Paul Revere & the Raiders featuring Mark Lindsay
The Complete Columbia Singles
Collectors' Choice

It has to be those silly Revolutionary War outfits. That's the only conceivable reason why, especially in retrospect, Paul Revere & the Raiders haven't been accorded the respect they deserve as a terrific rock 'n' roll band. Not that we care that much about the Rock and Roll Hall of Fame. But these guys have unjustifiably never even been nominated.

And yet, they were one of the prototypical great '60s garage rock groups, at the forefront of the much-lauded mid-'60s Northwest "punk/garage" scene — the first single on this new anthology, in fact, is their rendition of "Louie, Louie," which every band from that area seemed to have in their repertoire at the time; there's also a version of "Louie, Louie" composer Richard Berry's "Have Love, Will Travel," immortalized by Seattleites the Sonics. And then Columbia hooked the group up with staff producer Terry Melcher, Doris Day's son who'd later produce the Byrds' greatest hits (and even later was Charles Manson's primary intended victim/adversary)... and from 1965 into the beginning of the following decade, the rest was pop-rock glory and history. The Raiders were one of the bigger American units in the face of the British Invasion — their name was more than coincidental in this context — teen magazine heroes who could deliver the rock onstage, as their concerts and numerous TV appearances (including hosting Dick Clark's daily teen variety show, Where the Action Is) proved. But those damn suits ... !

The band was full of colorful characters, including organist Revere leading two different lineups that featured cool guys (and excellent musicians) with names like Smitty and Fang. Freddy Weller, a member of the second version of the band, would later become a country music star. But the real secret weapon was always heartthrob Lindsay's lead vocals, a blend of punk ("Steppin' Out" is a growlin' vocal lesson in the form) and melodic, hook-driven pop that took hits like "Kicks," "Just Like Me," "Hungry" and "Good Thing" to the top of the charts. "Him or Me — What's It Gonna Be?" later superbly covered by the Flamin' Groovies during the height of '70s punk, was a sonic roar that sounded like nothing else on the radio at the time.
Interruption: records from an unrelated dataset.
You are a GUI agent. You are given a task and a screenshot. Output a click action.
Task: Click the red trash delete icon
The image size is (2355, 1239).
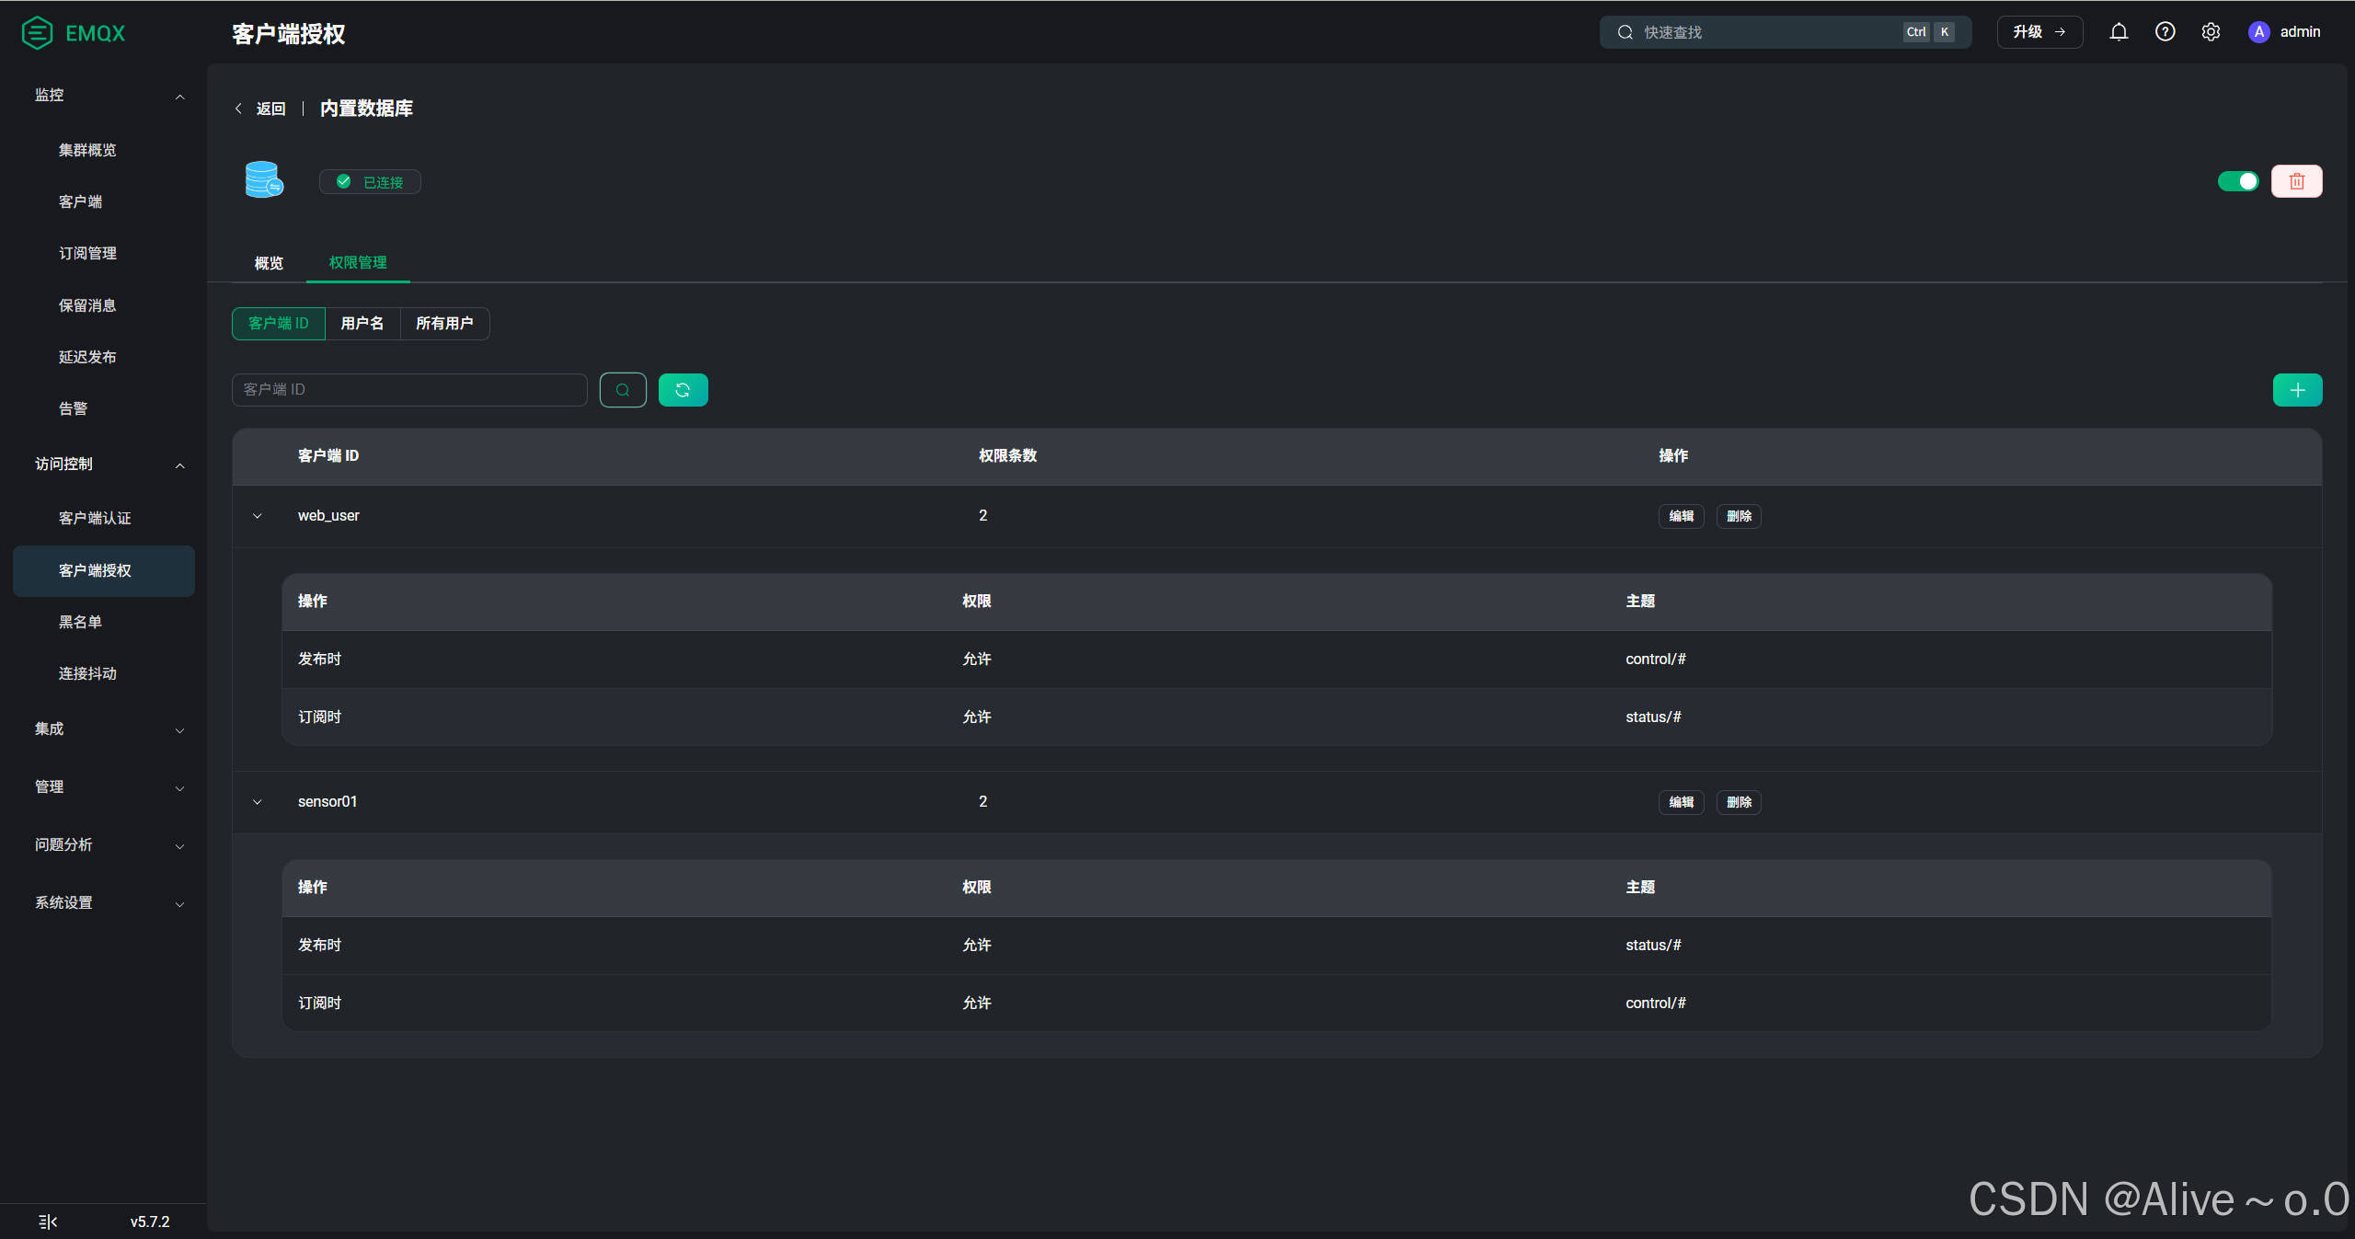coord(2296,181)
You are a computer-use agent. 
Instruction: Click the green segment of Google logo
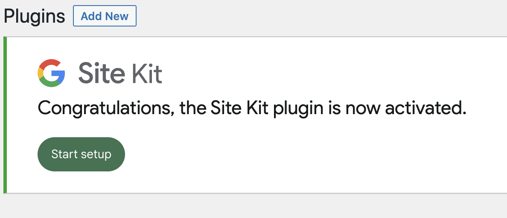(50, 84)
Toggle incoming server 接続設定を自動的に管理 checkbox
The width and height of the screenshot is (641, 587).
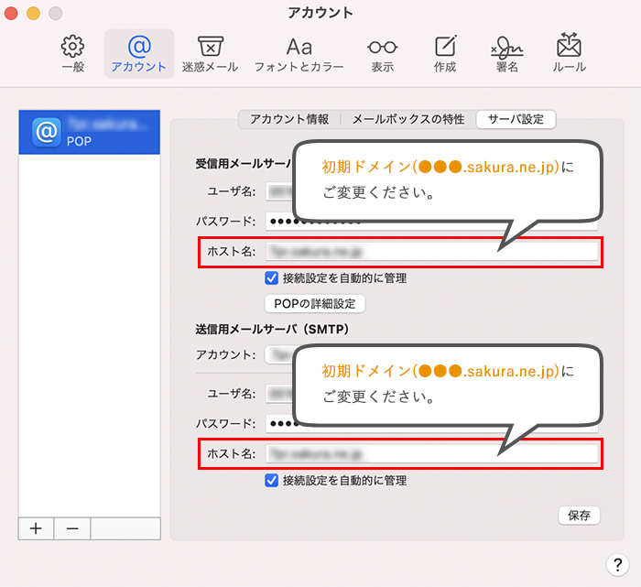click(271, 278)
This three-disc set includes the A and B-sides of every Raiders 45 released by CBS from '63 (pre-Beatles) through 1975, although the hits dried up following 1971's No. 1 smash, "Indian Reservation." (Lindsay would later score two solo hits of his own, including the well-known "Arizona," which, alas, wasn't about immigration idiocy.) Not that the records lost anything in quality during the '70s, as the band covered obscurities by the likes of Jimmy Webb and Dylan alongside their own original compositions. There's maybe a little bit too much here for casual fans but archivists and completists will surely adore this collection.

Just how little respect this band continues to receive in retrospect is also illustrated by Lindsay's upcoming local appearance on the "Happy Together" tour being listed as "& Others" (as opposed to his name) under the headliners in newspaper ads for the show. Lindsay only tours every so often — to "keep in touch with the fans and let them know I'm well," he said onstage 20 years ago, also on a bill with Turtles and Zappa frontmen (and T. Rex and Springsteen background vocalist), the great Flo & Eddie. We're betting money, though, that he's only improved with time.

Mark Lindsay plays Sunday, May 30, at DTE Energy Music Theatre, 7774 Sashabaw Rd., Clarkston; 248-377-0100. With Flo & Eddie, Micky Dolenz, the Grass Roots featuring Rob Grill, and the Buckinghams.